State asks for limits on idling outside schools
By Phyllis Moore
Published in News on December 14, 2005 1:53 PM
A policy designed to curb unnecessary bus idling and support fuel conservation will also spill over to parents waiting in carpool lanes, school officials say.
The school board Monday night voted to support the state-issued policy, which will apply to school buses as well as passenger cars. It stipulates that neither should idle on school grounds longer than five minutes.
Sprunt Hill, assistant superintendent for auxiliary services, said every school system in the state was asked to comply with the policy.
"We have got to have this before they'll give us additional funding for the second part of the year," he said.
Unnecessary bus idling not only wastes fuel and financial resources, the policy states, but emissions that accumulate can be harmful to students and bus drivers. To that end, the measure prohibits all unnecessary school bus idling on school grounds. It also extends to warming up the buses no longer than five minutes, except in circumstances that might be beyond the bus driver's control.

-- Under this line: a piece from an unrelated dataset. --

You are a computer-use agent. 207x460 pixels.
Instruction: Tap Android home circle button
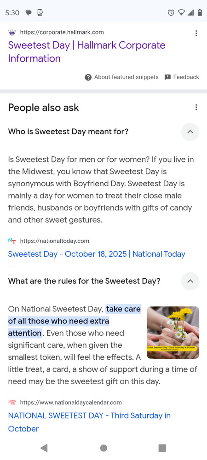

Hill said the policy applies to school and activity buses. The circumstances in which exceptions could be made to the five-minute rule would include waiting in traffic, loading and unloading students with special needs, traffic or emergency situations and maintenance or mechanical inspections or repair, he said.
While parked on school grounds, the policy stipulates that buses will not be allowed to idle while loading or unloading and cannot be left running without the driver being within three feet of the bus.
In addition, schools will be asked to post "no idling" signs to alert bus drivers and parents to turn off vehicles when parked or while waiting. The principal will be responsible for ensuring that parents in carpool lanes are informed of the policy.
School board member Pete Gurley questioned how the policy could extend to passenger cars. Hill said there have been cases where parents line up outside the school, sometimes more than an hour before school is dismissed, leaving the vehicle running for extended periods.
"I don't know how you can control parents running their automobile," Gurley said.
"Once they find out the rules and the reasons why we're doing this," Hill said he believed the public would follow it. "It's for our environment as well as saving fuel."